Rights and Privileges

When the federal judge struck down Oregon’s ban on same-sex marriage, I didn’t expect to cry. After all, it was more or less a foregone conclusion. The state flat-out refused to defend its own law in court. Requests from out-of-state conservative activist groups to defend the ban, and later, to stay the ruling, were denied. According to a recent public opinion poll, 58% of Oregonians support gay marriage. The judge himself is gay, has a partner and a son. So I wasn’t exactly worried.

Almost ten years ago, Oregon voted on the infamous Measure 36. I was in Washington, DC for work. I watched the results of the referendum roll across my hotel room TV screen in utter shock. Measure 36, which would amend the Oregon constitution to define marriage as a union of one man and one woman, passed. It wasn’t even close. 57% of Oregonians voted for it.

I cried then. I sobbed, sitting alone in my room in our nation’s capital, still in my suit and heels. I truly was convinced that there was no way Oregon — beautiful, amazing, welcoming Oregon — would pass such a hateful law. But they did, and it felt like 1,028,546 people had slapped me in the face.

All the right things were said. Celebrities and activists condemned the decision. Local organizations vowed to continue the fight. Friends expressed their condolences, and my partner and I swallowed our bitterness, trying to stay hopeful. Eventually that bitterness faded, but it was always there: a hint of quinine on the back of the tongue. We decided to throw a wedding anyway. Our friends and families were there. Our closest friend officiated at the ceremony. We changed our names and made plans for a family of our own.
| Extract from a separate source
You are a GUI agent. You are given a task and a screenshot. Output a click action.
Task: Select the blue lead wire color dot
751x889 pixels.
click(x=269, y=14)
In 2007 Oregon passed a law creating the “separate but equal” status of Registered Domestic Partners, granting us all the rights, privileges and responsibilities of marriage. Filing that paperwork was about as romantic as paying your water bill, but a friend served as our notary and we gathered at the local watering hole to drink chocolate martinis all night long.

Other states passed marriage laws, but mostly we stopped paying attention. We had two boys who occupied most of our time and energy. We had jobs to think about, and daycare, an ailing cat, vacations, house projects. (You know, the famous gay agenda.) Instead of the big picture, we were focused on our own tiny piece of the tapestry as attitudes changed around us.

Until today. At noon on Monday, May 19, 2014, Oregon’s ban on same-sex marriage was deemed unconstitutional. I got a text alert somewhere in the Housewares section of Ikea. I showed it to my partner. We smiled at each other and went on looking for the drawer organizer we needed.

It was the top story on the news later, of course. The camera showed dozens of people cheering, celebrating, waving their new marriage certificates, hugging their new spouses and their children. And I cried. I did. I cried for all those people who got married today after 5, 15, 33 years together — or more. I cried for their kids. I cried out of sheer gratefulness that I could glance at a world-changing text message and continue on with my shopping.

We briefly talked about running down to the county office to grab our marriage license this afternoon. But there was grocery shopping to be done, kids to pick up at daycare, blog posts to write. We’ll get around to it soon enough. It’s our right and our privilege, now.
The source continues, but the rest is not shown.